Your number of inboxes will depend on your level of social media engagement. My own list presently includes Facebook, Twitter, Path, LinkedIn, Instagram, and still occasionally Flickr.
Although all of the various players would aspire to producing ‘One Social Network To Rule Them All’, I doubt that is feasible, and surely not desirable. So we can probably take it for now that our social graphs are not going to limit themselves to just one social network. And each of these networks creates a demand on our finite reserves of time.
Working from the basis that each of us wants to make best use of our social networks without getting drawn into a black hole of distraction and lost productivity. What then is our optimal strategy for managing all of our various social inboxes? A starting point is to think about each social network and what you intend to use it for. Who are you communicating with on each platform and for what purposes?
For example, it is easy to ring-fence LinkedIn as my online hub for career-related networking. There is the least amount of overlap between my LinkedIn connections and my other social networks. Messages within LinkedIn are invariably business-related. At this stage it is too early to say whether or not Google+ will enroach on business networking, but it is not improbable either.

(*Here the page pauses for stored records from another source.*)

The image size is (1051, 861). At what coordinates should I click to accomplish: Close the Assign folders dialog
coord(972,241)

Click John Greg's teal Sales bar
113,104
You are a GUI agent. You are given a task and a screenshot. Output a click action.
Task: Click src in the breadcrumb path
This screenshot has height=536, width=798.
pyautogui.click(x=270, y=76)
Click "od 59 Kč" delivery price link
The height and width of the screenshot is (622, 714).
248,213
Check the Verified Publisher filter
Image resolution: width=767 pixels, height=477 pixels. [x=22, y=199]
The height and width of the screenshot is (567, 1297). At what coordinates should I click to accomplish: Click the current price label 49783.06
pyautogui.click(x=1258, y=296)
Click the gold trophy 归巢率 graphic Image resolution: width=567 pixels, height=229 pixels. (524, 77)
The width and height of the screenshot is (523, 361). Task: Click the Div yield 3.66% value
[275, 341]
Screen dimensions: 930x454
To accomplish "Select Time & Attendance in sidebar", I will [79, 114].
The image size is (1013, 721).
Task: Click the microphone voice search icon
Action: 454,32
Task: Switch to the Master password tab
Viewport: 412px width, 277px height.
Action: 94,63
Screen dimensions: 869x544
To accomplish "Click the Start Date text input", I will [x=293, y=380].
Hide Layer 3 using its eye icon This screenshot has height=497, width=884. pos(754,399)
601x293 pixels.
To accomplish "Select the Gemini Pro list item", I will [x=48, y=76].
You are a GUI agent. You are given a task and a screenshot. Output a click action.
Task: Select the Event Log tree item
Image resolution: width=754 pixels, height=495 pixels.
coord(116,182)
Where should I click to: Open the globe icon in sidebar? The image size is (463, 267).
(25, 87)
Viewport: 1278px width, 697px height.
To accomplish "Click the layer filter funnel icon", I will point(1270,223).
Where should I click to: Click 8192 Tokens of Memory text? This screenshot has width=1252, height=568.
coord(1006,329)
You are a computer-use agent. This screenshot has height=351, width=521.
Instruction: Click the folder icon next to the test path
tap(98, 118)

The alternate approach is not to daisy-chain your social networks and to keep everything in separate silos. Then all of the comments remain united within their own walled gardens. The downside of this approach is that only subsets of your total audience see your content on each of your unlinked networks. For instance, far more people see my Instagram photographs replicated on Facebook than on the native app. The comments on my Instagram photos are therefore split between both networks. The mandatory setting on Google+ is that no cross-posting is permitted from other services. Which is a valid stance for them to take, given the manner in which their Google Buzz product became simply a conduit for cross-posted tweets and never achieved a viable purpose of it own.